▶ [Problem to work on]
Update the lines starting at the one that contains "Task: Launch the Machine Learning service" and stopping after the one that contains "Action: [197, 180]" by changing "icon" to "symbol", with everything else left as it is. Give only those lines, and leave the pictures out of your answer.

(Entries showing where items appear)
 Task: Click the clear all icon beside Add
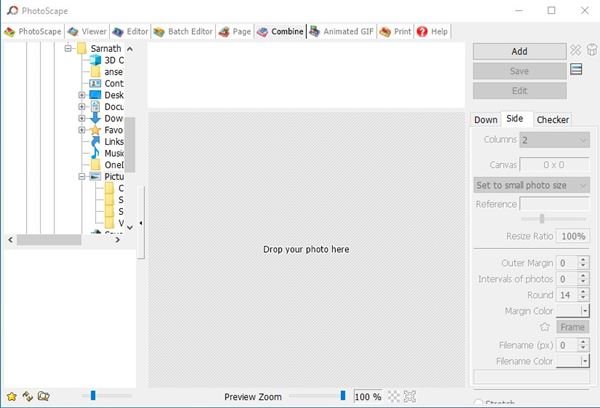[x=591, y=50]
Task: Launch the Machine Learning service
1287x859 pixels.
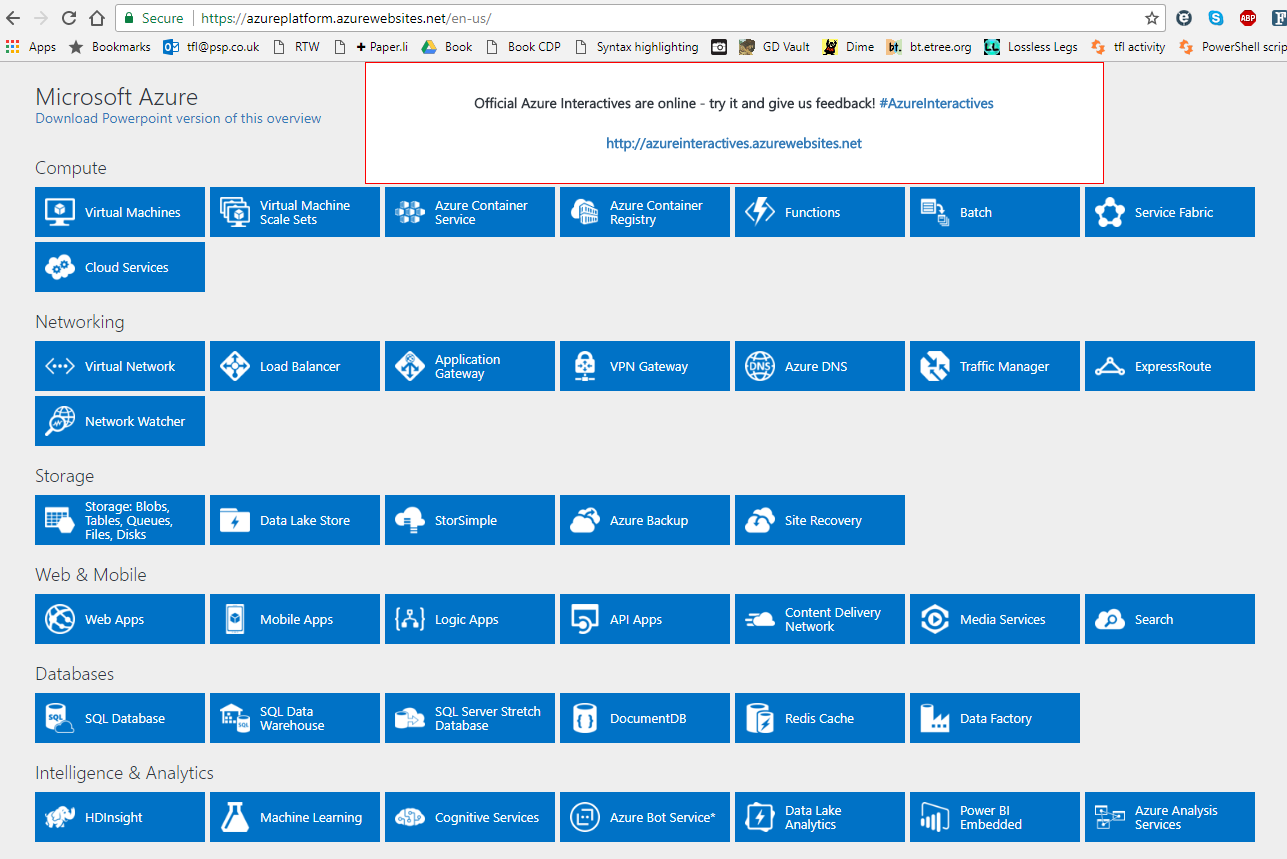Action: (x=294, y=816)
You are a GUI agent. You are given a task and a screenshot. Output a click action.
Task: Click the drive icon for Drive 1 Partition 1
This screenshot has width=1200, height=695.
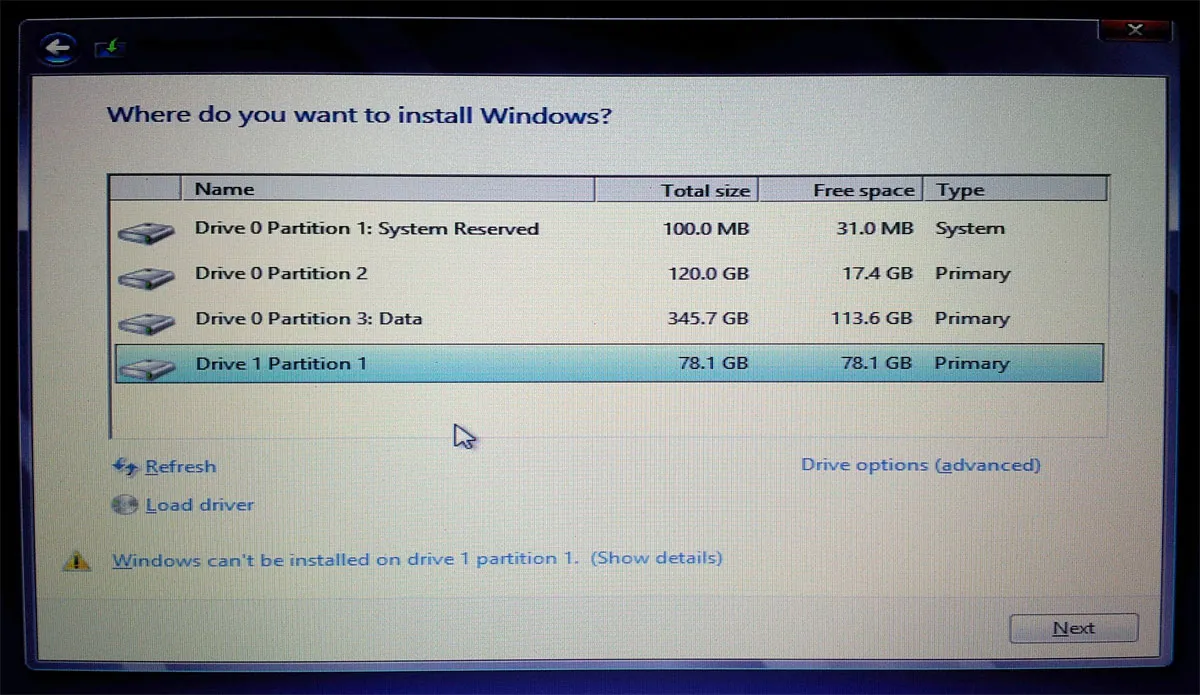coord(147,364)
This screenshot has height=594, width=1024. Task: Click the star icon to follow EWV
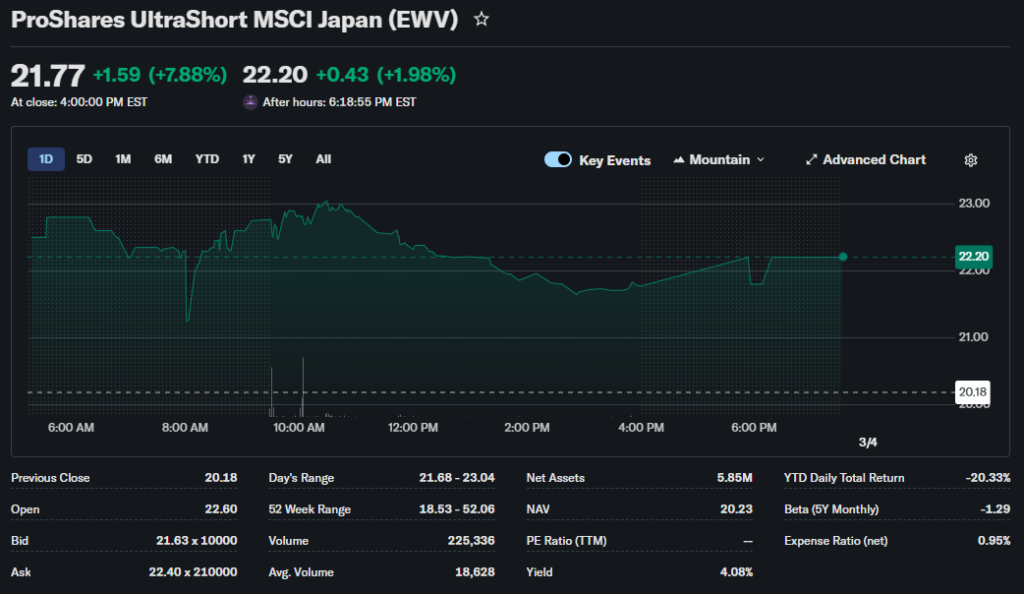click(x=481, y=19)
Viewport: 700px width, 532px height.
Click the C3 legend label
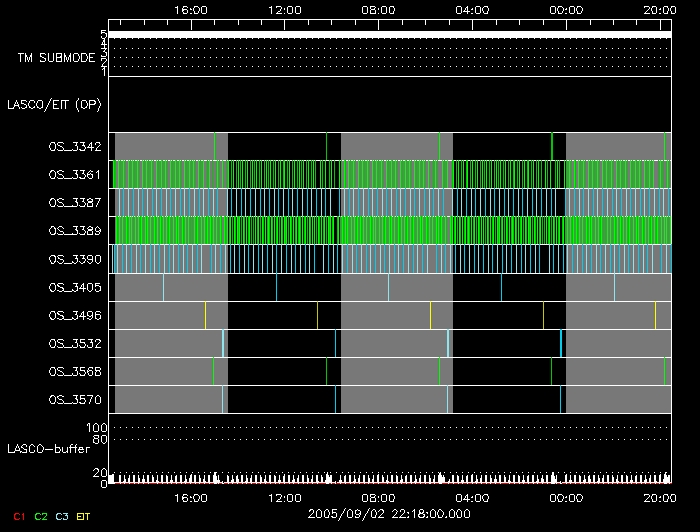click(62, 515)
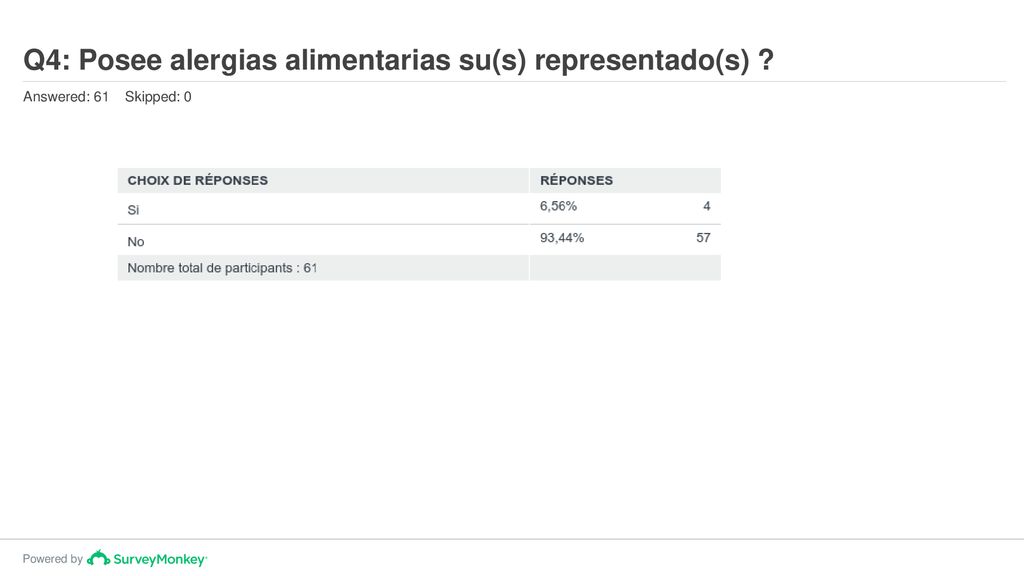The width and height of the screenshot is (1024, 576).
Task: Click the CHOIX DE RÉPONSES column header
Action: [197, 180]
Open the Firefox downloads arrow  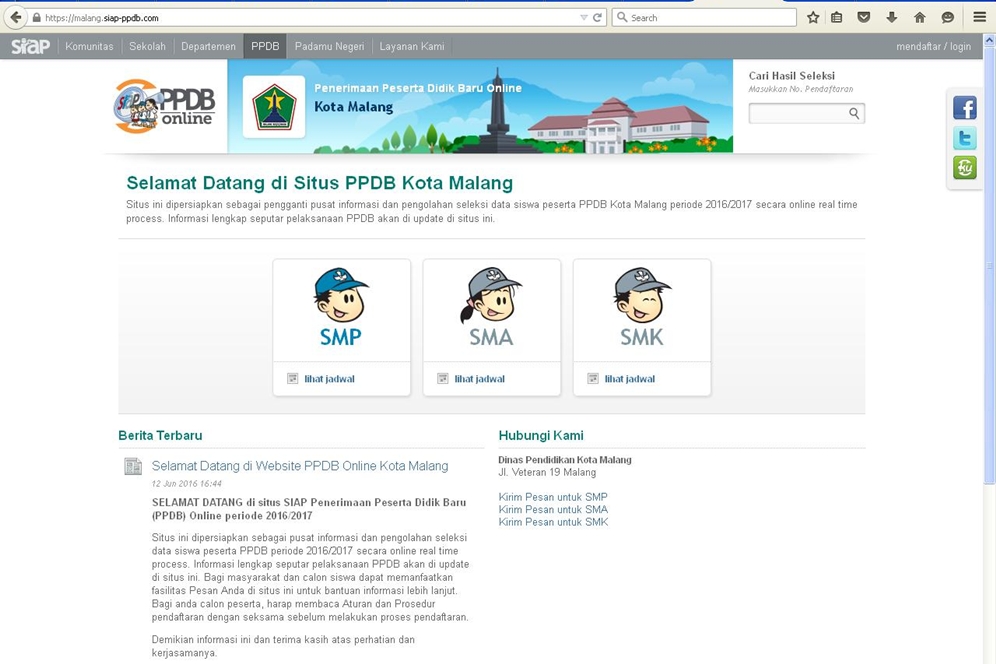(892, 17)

▶ [Output of the exercise]
Task: Launch the Machine Learning service
1287x859 pixels.
Action: (x=294, y=816)
You are a GUI agent. You are given a task and a screenshot. Output a click action.
Task: Click the drive symbol for Drive 1 Partition 1
This screenshot has width=1200, height=695.
coord(147,364)
This screenshot has height=594, width=1024. Task: Click the star symbol to follow EWV
click(x=481, y=19)
Viewport: 700px width, 532px height.
Click the C3 legend label
click(62, 515)
The width and height of the screenshot is (1024, 576).
Task: Click the CHOIX DE RÉPONSES column header
Action: [197, 180]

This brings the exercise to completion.